I would really like to have my brain scanned. As someone with a big interest in psychology and neuroscience, I think seeing what’s inside my skull would pull everything together, put it into context, make it real.
It’s not that I don’t believe it’s in there, but sometimes it feels somewhat distant, the colour-coded textbook diagrams, the plastic models, you wonder ‘Is that really going on, inside MY body?’ I think a small part of me holds the irrational belief that inside me is just space, or machine cogs. All those instricate processes that I learned about in biology lessons, that can’t all be really going on. I get a strange enjoyment from seeing the outline of bones, blood vessels, tendons, and feeling like I’m getting a glimpse of the workings of this human machine. It does feel strange that it’s all happening, it’s such a part of me, yet I’m often so oblivious to it.

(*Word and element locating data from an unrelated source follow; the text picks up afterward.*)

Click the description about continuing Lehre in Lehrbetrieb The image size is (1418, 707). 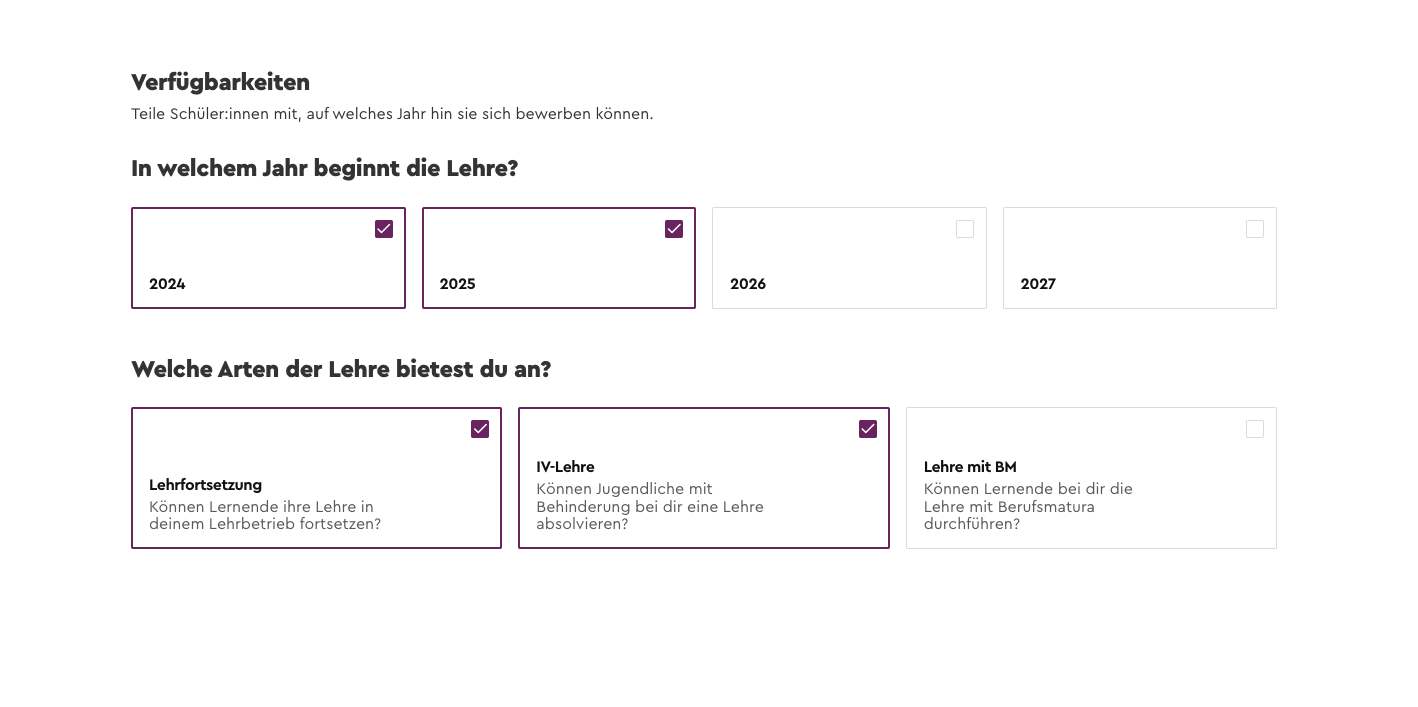pos(265,515)
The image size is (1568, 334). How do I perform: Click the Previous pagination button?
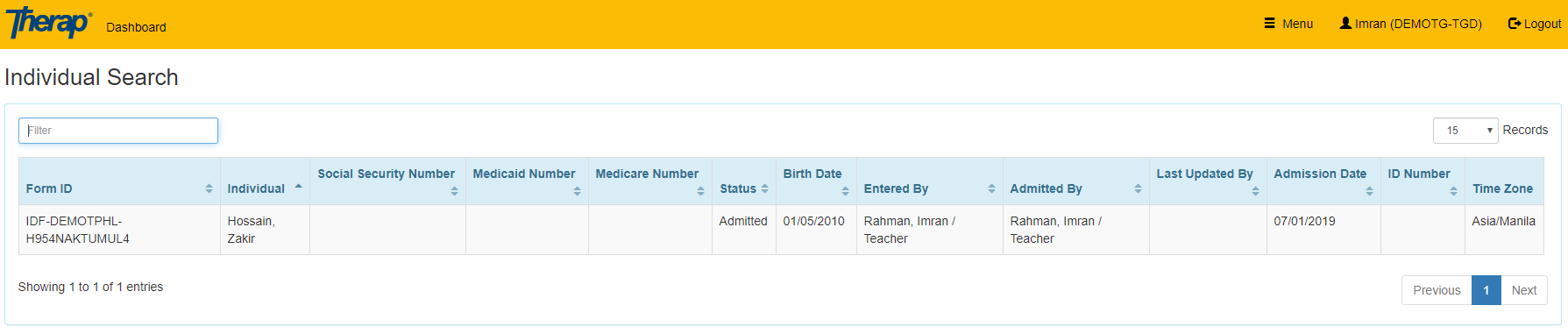(x=1437, y=290)
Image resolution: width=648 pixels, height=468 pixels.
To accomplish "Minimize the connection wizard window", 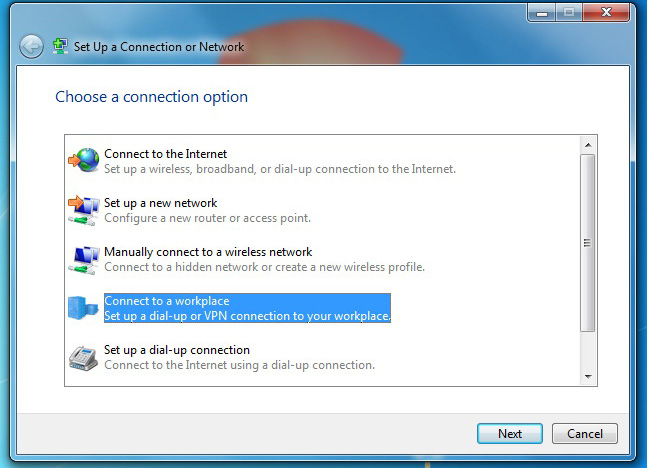I will click(542, 12).
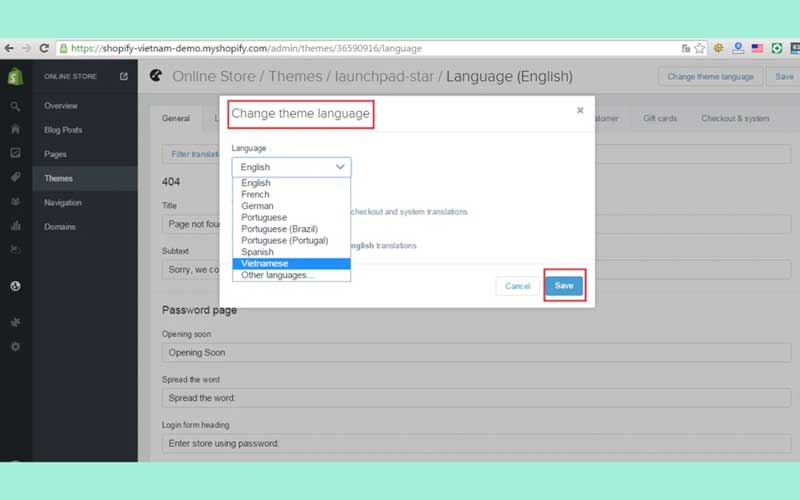Open Products via the tag icon
The width and height of the screenshot is (800, 500).
(x=15, y=177)
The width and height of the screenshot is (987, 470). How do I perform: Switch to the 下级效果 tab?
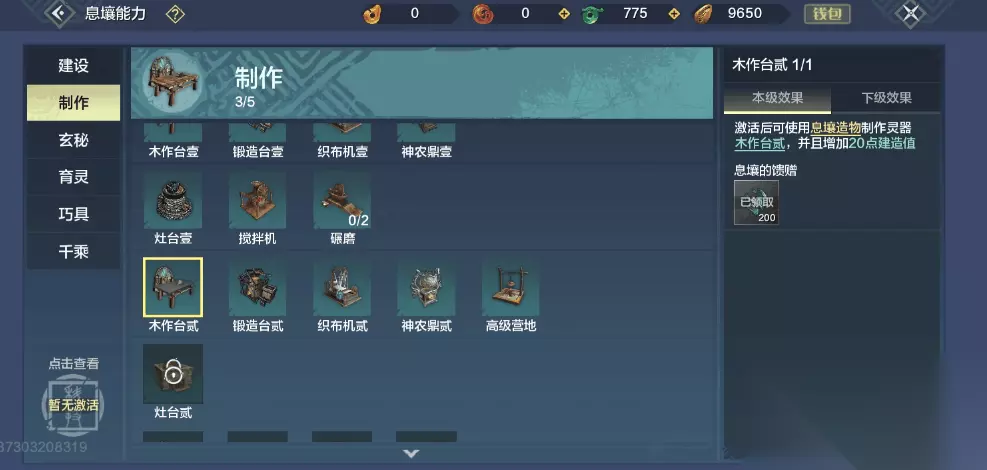886,98
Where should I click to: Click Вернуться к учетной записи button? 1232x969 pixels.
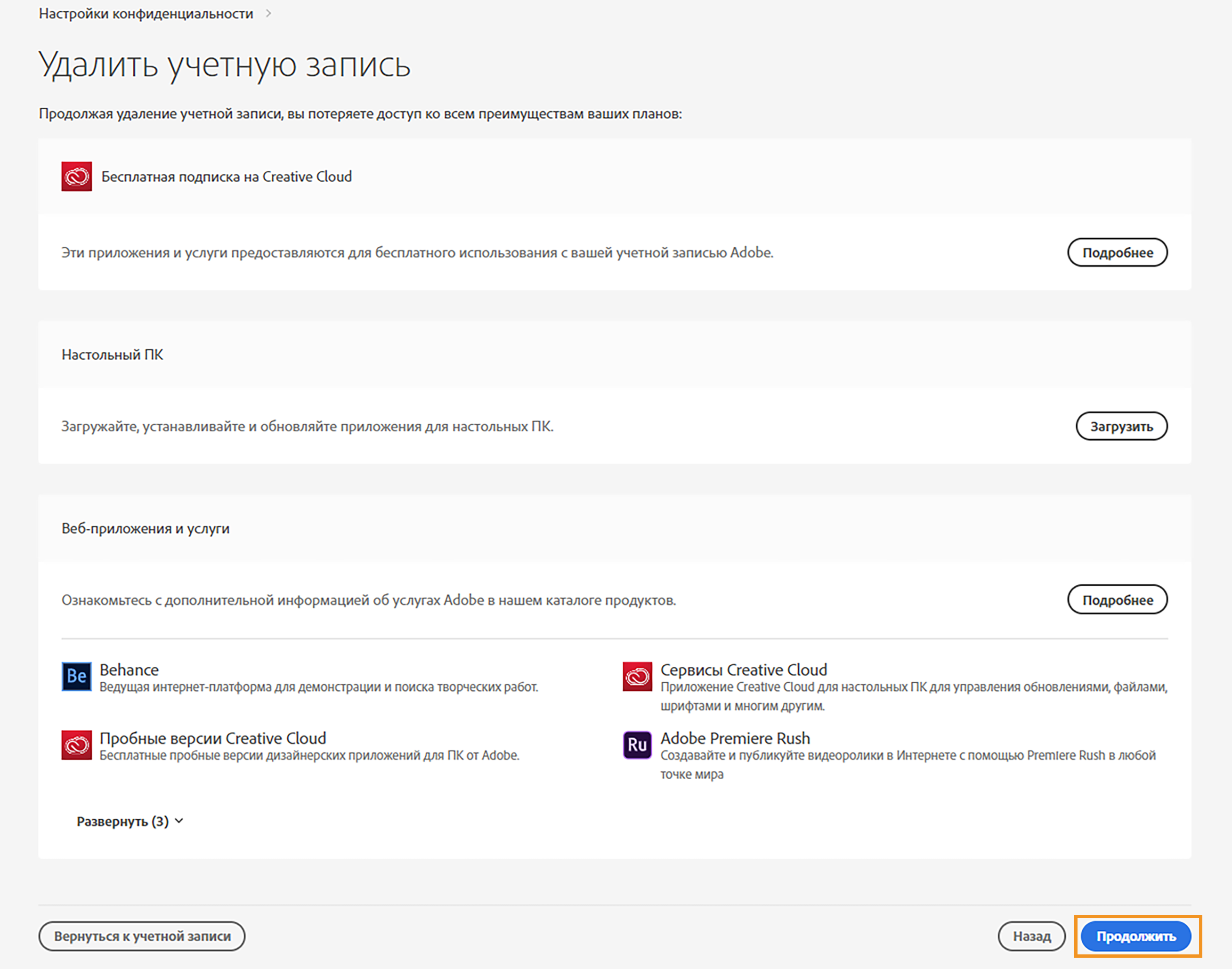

I took an open unit in anatomy at university and for one of our first dissection classes we formed groups and were given a cat’s head, instructed to remove the brain. So we did. And then it sat there, this little mound of grey putty, so fragile, on the sterile table surface. I’d never seen a real brain before, and all the diagrams and photos, it didn’t really prepare me for how flimsy and squishy it seemed, so easily damaged. And how all the different lobes, the cranial nerves, which I’d learnt to identify and label so particularly, they all looked the same, all rolled together into this bundle of grey mush. It seemed no wonder that a quick jolt to the head can do so much damage, when the skulls’s so hard and the brain’s so delicate. It seemed amazing that people don’t damage their brains more than they do already.